A Rationale for Birding

 

Four fundamental issues may be said to provide the foundation for a rationale for birding.  This list of issues is not exhaustive, and I encourage anyone with suggestions for additions to the list to send them along.

   First, birds are fascinating to watch and to study.  Unlike many other facets of the natural world, birds are highly conspicuous, both visually and aurally, so they lend themselves more easily to our attention than do many other elements of the fauna and flora of the planet.  Thus, birds fulfill our needs to satisfy curiosity and to seek knowledge.

   Second, birds provide a way of satisfying human aesthetic needs.  Birds and the natural habitats in which many of them are found are strikingly beautiful and offer humans a refreshing change from the dreariness and deadness that characterizes much of the superstructure of human civilization.  Even the parts of human civilization that are aesthetic, such as human efforts to create art, are arguably less aesthetic than the beauty provided by the world around us, including both its animate and inanimate elements.
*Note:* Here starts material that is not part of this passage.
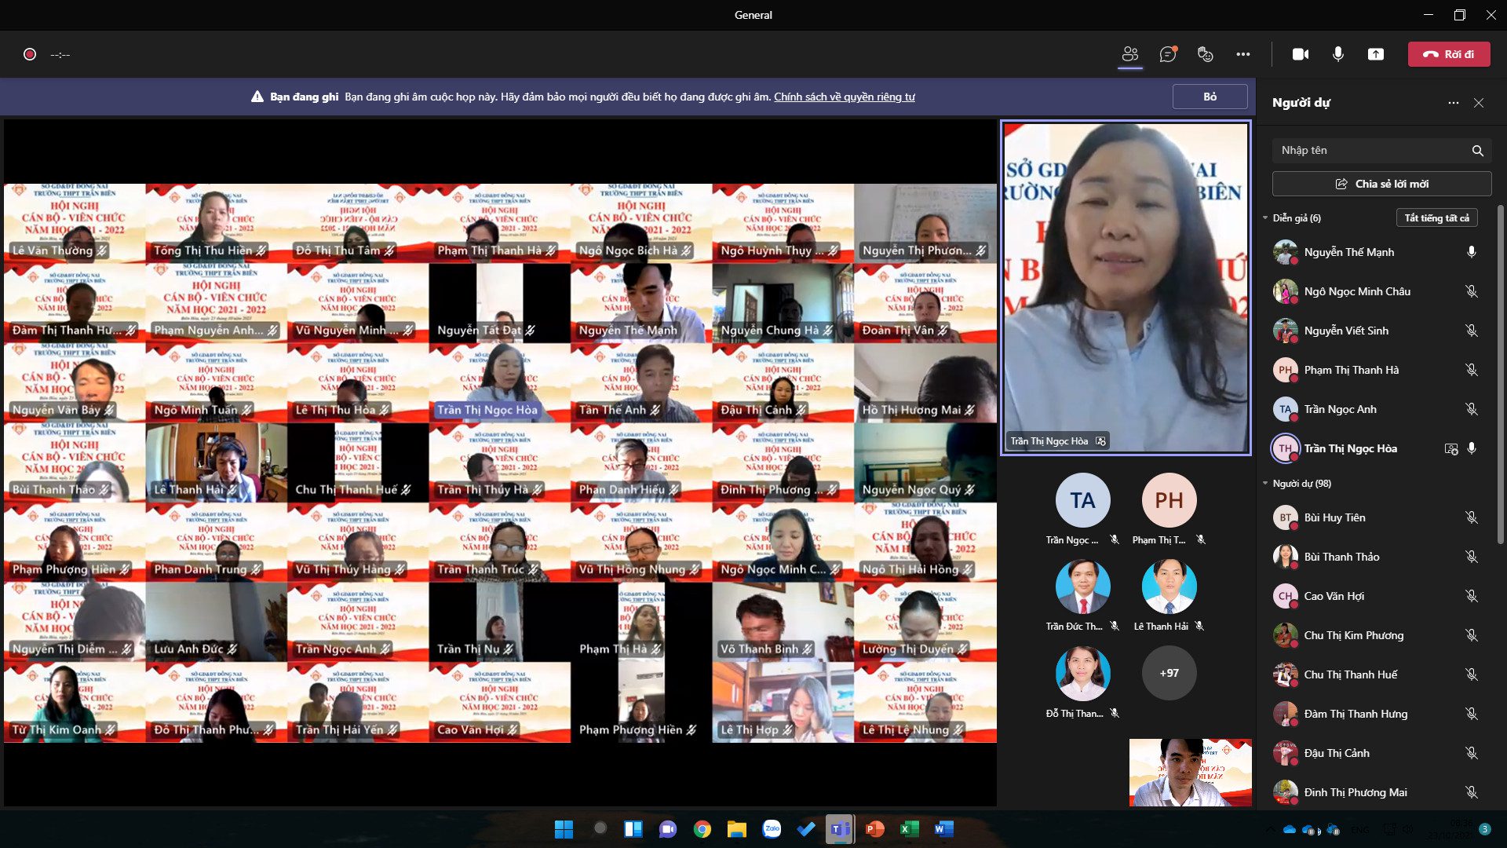The width and height of the screenshot is (1507, 848).
Task: Click the search icon in name field
Action: 1477,151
   Third, birds satisfy our need to feel safe since they are essentially biological litmus paper, providing humans with early warning about environmental changes that might affect us in a negative manner.  A famous example is the miner's canary, which, when carried down into mine shafts, would sing until dangerous levels of gases, mainly methane and carbon monoxide, would build up, whereupon the canaries would cease to sing, warning the miners to vacate the mine or to risk death.  Another famous example involves the many birdsprincipally, but not exclusively, raptorswhose breeding biology was disrupted by DDT poisoning.  These birds, being more sensitive to DDT poisoning than humans, gave early warning through their population losses that something debilitating was in the environment, and research showed that something to be DDT (which, by the by, is still manufactured in the U.S. and sold abroad, even though it is banned for sale in the U.S.; is this ethical?).
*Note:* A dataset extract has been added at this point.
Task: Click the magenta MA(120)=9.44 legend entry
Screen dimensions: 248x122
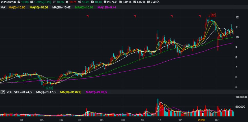Action: [108, 8]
   Fourth, birds provide a free service to humanity by keeping insect populations and rodent populations at levels that prevent them from doing catastrophic damage to human food crops.  If insect-eating and rodent-eating birds did not control the population levels of these insects and rodents, the loss of crops, though hard to estimate, would undoubtedly be very great, perhaps enough to trigger world-wide famine.  The economic value of this free service is very large, surely on the order of tens of billions of dollars per year or greater, just with regard to the crops that would be lost to insects and rodents; the economic value of lives lost to famine is, of course, inestimable.  Imagine a world in which insect-eating and rodent-eating birds decided to go on a food strike during the next crop-growing season.  Locust plagues would seem insignificant compared to the havoc that would be wrought in the human food production process in such a case.
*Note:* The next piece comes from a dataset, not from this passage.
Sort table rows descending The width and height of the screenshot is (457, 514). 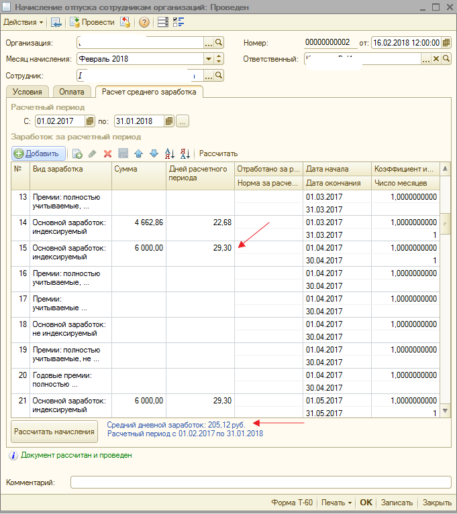click(185, 153)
   Given the important contributions--largely ignored by the vast majority of humans to be sure but present nonetheless--of birds to human happiness, it only makes sense that humans should safeguard this important component of the planetary fauna.  To this end, many humans undertake surveys of birds (and other wildlife) as a way of keeping tabs on their populations.  Without such surveys, the declines in populations of raptors during the DDT era might not have been detected before sufficient DDT was introduced into the biosphere to harm humans on a wide scale; and without such surveys today, we will not be in a position to notice changes in the populations of birds and thus to be warned, yet again, about an impending disaster.  So, go forth and count birds, for your own sake as well as theirs; birders who do not contribute to this endeavor do little to bring respect to their activity.